He talks passionately but without delivering a sermon. At 41, and with an enduring career that has involved a spell as the Dundee manager, then coach at MK Dons before moving to join Paul Ince at Notts County last October, Rae is comfortable with his immersion in the game. He has maintained his links with Second Chance because it is a way of making sense of his own experiences.
Rae was 28 when he addressed his problems, and was still fit enough last season to make a handful of appearances for MK Dons. He filled any empty spaces left by his sobriety with reading, chess and an interest in meditation, psychology and religion. Mostly, though, he feels compelled to offer somebody else the same chance that he received. "I was fortunate," he says. "These programmes are very common in the south-east of England and it's really sad because every time I go to visit one of these places, they are full of Scotsmen. I'm just trying to help someone else, because if someone wasn't there to help me, I don't know where I'd be now."

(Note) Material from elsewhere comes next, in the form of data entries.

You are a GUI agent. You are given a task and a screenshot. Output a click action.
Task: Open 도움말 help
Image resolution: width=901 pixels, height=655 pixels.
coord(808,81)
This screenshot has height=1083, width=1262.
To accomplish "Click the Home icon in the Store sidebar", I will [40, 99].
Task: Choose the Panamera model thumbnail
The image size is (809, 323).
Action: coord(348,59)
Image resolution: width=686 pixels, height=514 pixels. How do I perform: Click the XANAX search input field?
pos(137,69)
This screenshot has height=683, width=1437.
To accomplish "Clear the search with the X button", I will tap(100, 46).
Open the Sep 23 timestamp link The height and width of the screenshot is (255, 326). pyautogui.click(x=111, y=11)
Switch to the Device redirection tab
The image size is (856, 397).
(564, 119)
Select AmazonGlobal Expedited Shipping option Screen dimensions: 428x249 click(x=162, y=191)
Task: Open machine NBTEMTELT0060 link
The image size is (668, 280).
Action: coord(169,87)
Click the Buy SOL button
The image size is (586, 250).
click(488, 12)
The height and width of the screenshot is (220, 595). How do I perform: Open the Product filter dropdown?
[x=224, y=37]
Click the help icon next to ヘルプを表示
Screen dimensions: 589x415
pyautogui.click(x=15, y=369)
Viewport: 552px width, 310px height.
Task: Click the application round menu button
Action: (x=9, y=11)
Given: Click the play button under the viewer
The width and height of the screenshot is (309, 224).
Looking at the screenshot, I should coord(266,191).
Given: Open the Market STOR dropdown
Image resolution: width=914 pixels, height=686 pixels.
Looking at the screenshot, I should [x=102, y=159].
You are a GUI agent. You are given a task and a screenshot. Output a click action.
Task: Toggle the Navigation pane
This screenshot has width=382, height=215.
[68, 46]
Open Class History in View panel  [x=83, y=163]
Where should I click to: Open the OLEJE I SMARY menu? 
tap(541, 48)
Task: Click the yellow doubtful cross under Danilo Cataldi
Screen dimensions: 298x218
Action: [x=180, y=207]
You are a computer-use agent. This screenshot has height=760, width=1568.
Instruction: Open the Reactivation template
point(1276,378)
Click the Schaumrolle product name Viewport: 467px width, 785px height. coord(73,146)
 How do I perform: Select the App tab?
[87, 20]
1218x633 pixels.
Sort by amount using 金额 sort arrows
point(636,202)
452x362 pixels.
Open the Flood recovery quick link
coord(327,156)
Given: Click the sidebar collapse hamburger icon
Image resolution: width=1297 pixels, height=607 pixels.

Having knocked Sunderland out of the FA Cup, and drawn 1-1 with City at Meadow Lane, County have a sense of expectation about today's tie. The players would have to work for four years to earn the same as Yaya Touré does in a week, but the likes of Lee Hughes, Craig Westcarr and Alan Gow are experienced, and confident enough, to express themselves. "You usually only get one crack at the big teams," Rae says. "If we did manage to pull it off, it would be one of the all-time giantkilling results, so we're looking forward to it."
Rae will be engrossed in the occasion, and will continue to surrender to the game that has been so central to him. But there will always be other, more significant, concerns in his life. He recalls the day he took a friend, George, to one of his last games as Dundee manager, and the coffee they shared afterwards.
"Alex, see when you look back son, you'll have all these great memories from football," George said. "But what you've done with this [Second Chance] project, it's life-changing, it has a ripple effect on friends and families. That will be your legacy,not the football."